■ Rows from a screen grounding dataset
[BEGIN]

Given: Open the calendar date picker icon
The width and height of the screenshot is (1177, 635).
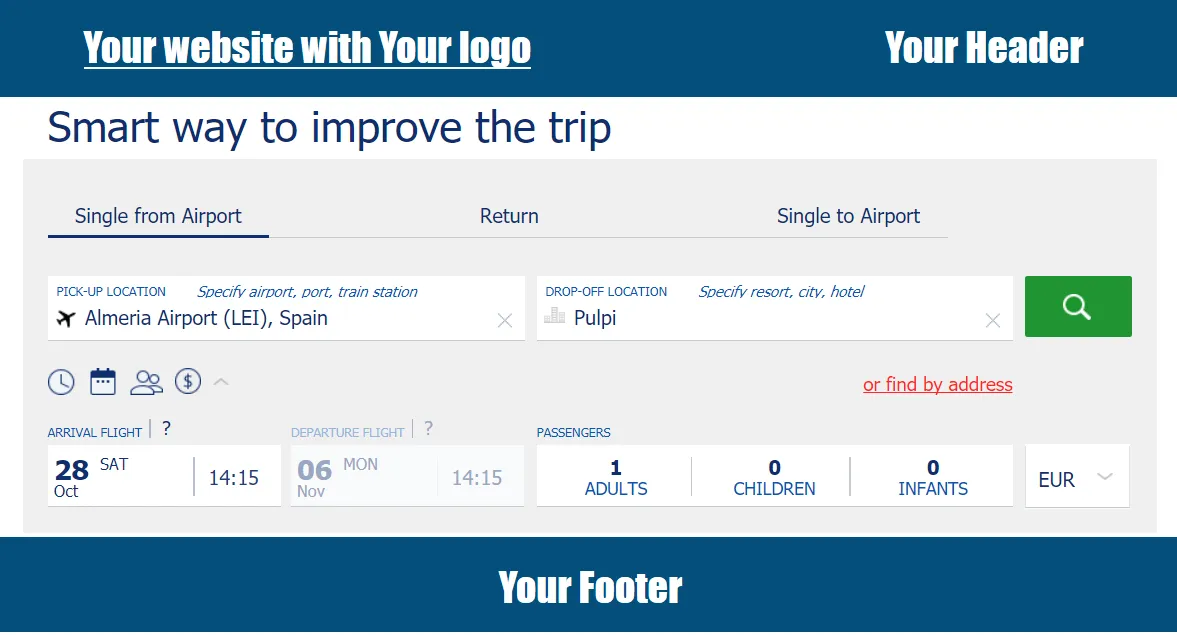Looking at the screenshot, I should tap(102, 381).
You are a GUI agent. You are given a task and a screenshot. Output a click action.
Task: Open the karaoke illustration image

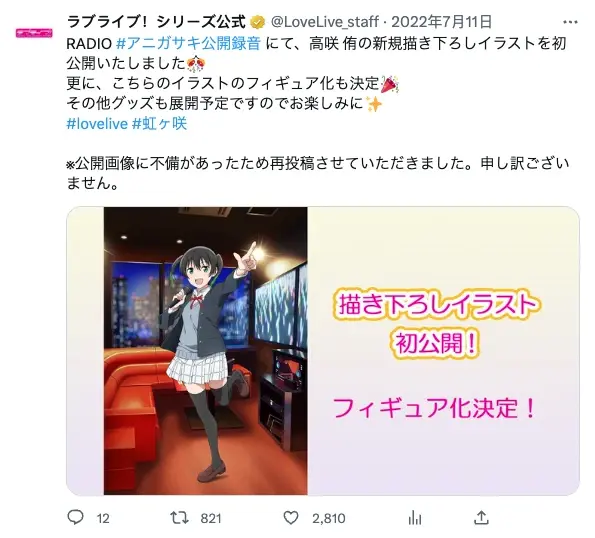[x=206, y=351]
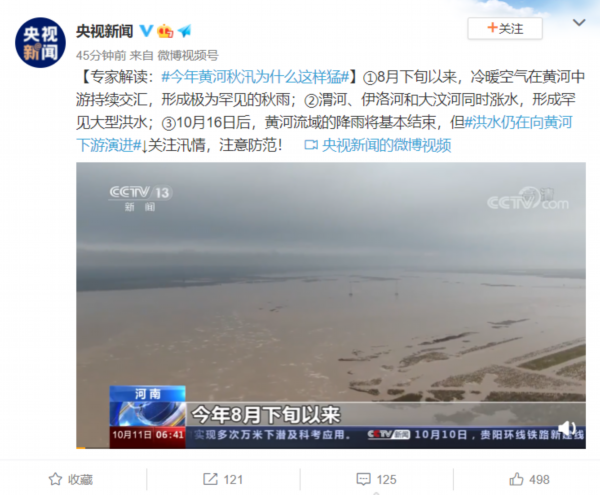This screenshot has width=600, height=495.
Task: Open the repost icon showing 121
Action: [x=223, y=479]
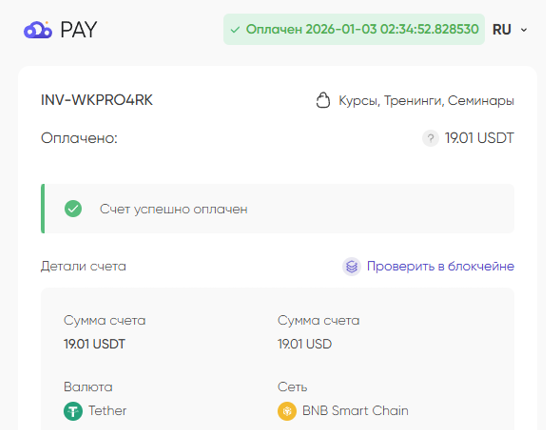The height and width of the screenshot is (430, 546).
Task: Click the 19.01 USD invoice sum
Action: point(305,344)
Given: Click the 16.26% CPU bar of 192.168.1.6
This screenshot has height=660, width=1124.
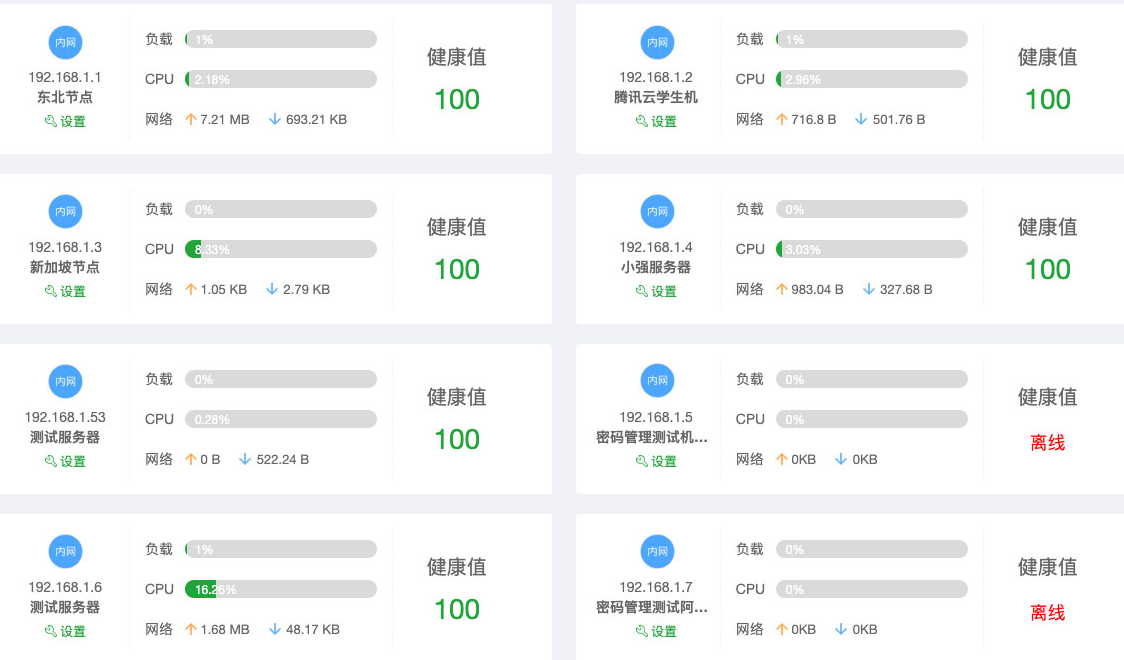Looking at the screenshot, I should pos(280,589).
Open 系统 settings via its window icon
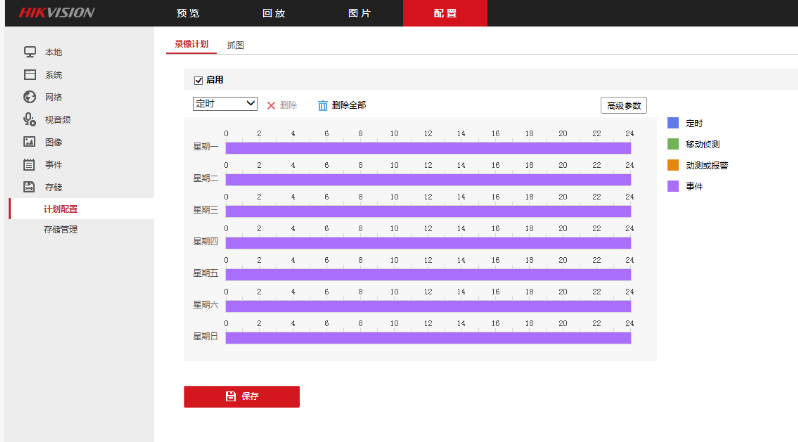Viewport: 798px width, 442px height. pos(30,75)
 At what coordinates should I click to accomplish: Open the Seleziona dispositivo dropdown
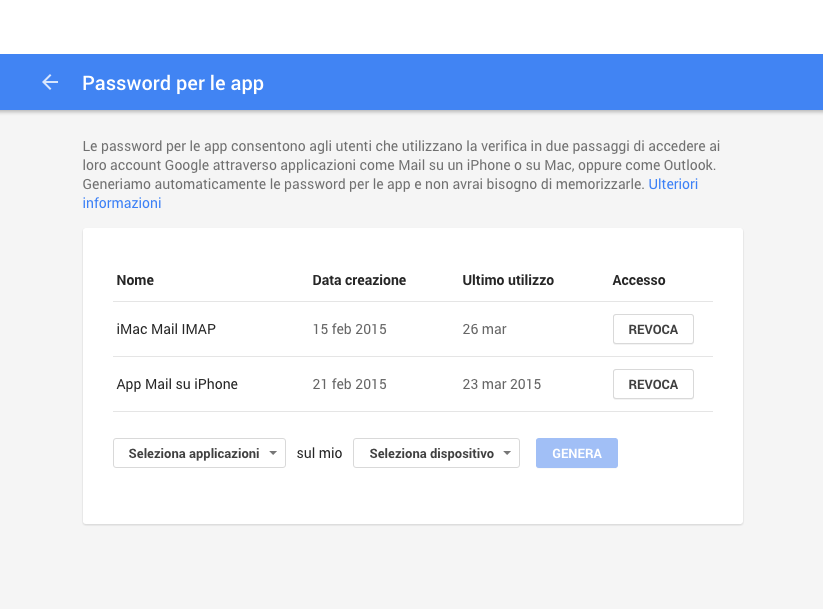[x=436, y=453]
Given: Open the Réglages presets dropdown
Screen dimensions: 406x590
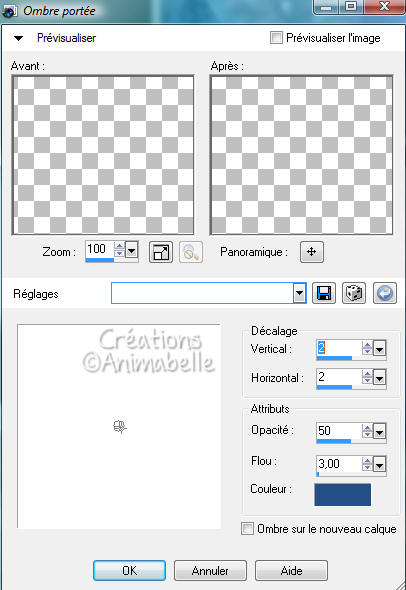Looking at the screenshot, I should 299,293.
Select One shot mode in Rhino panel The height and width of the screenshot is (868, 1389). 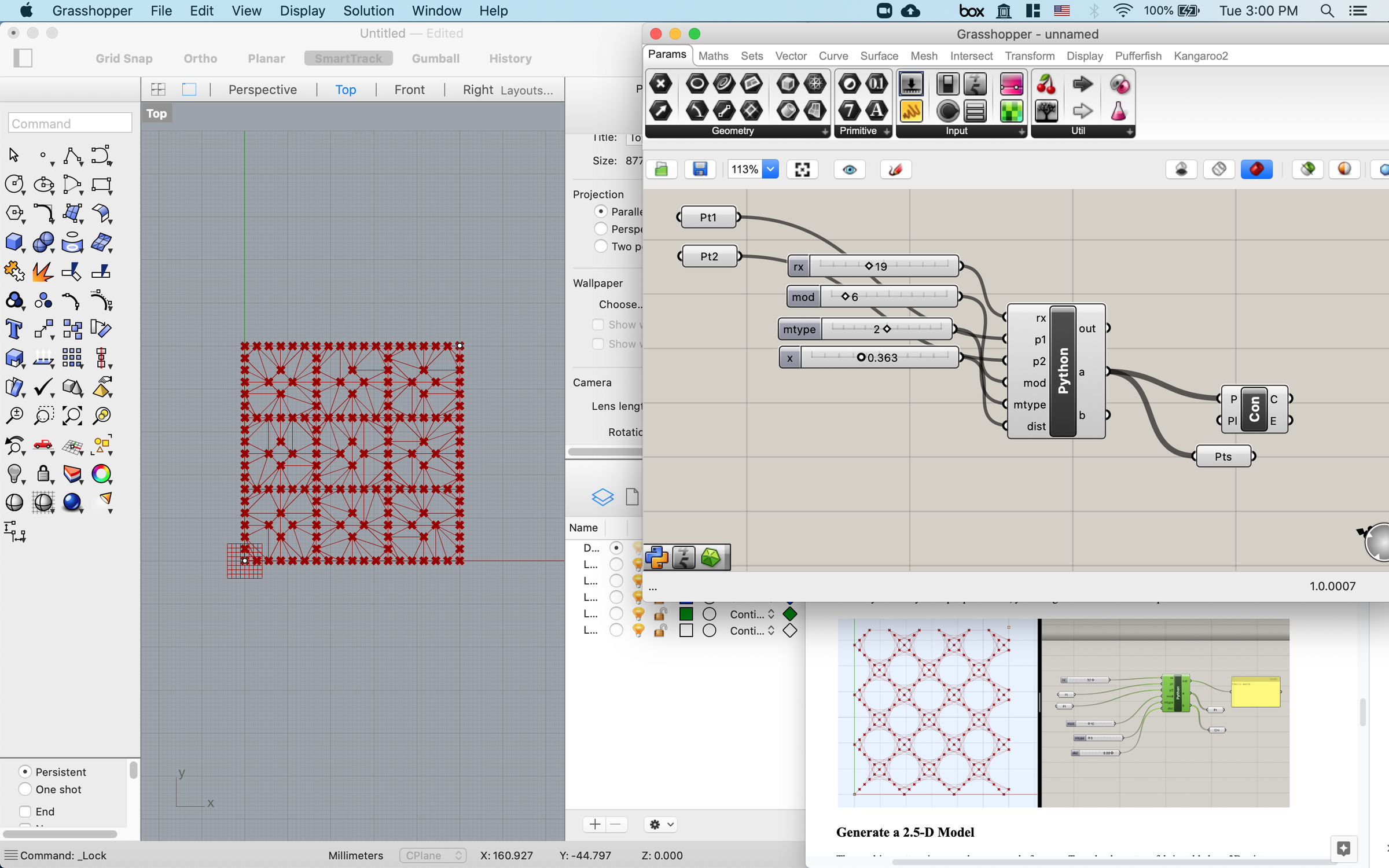25,789
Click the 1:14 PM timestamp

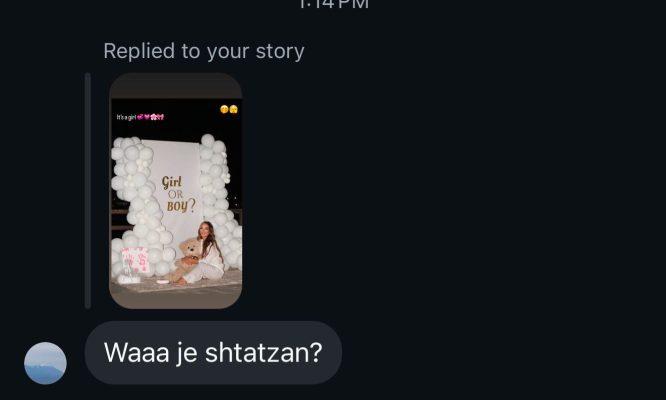coord(333,4)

[END]

■ PROBLEM TO SOLVE
Please copy the records above, from their first line through the line containing "Looking at the screenshot, I should tap(102, 381).", and omit the pictures.

■ FULL ANSWER
Given: Open the calendar date picker icon
The width and height of the screenshot is (1177, 635).
Looking at the screenshot, I should tap(102, 381).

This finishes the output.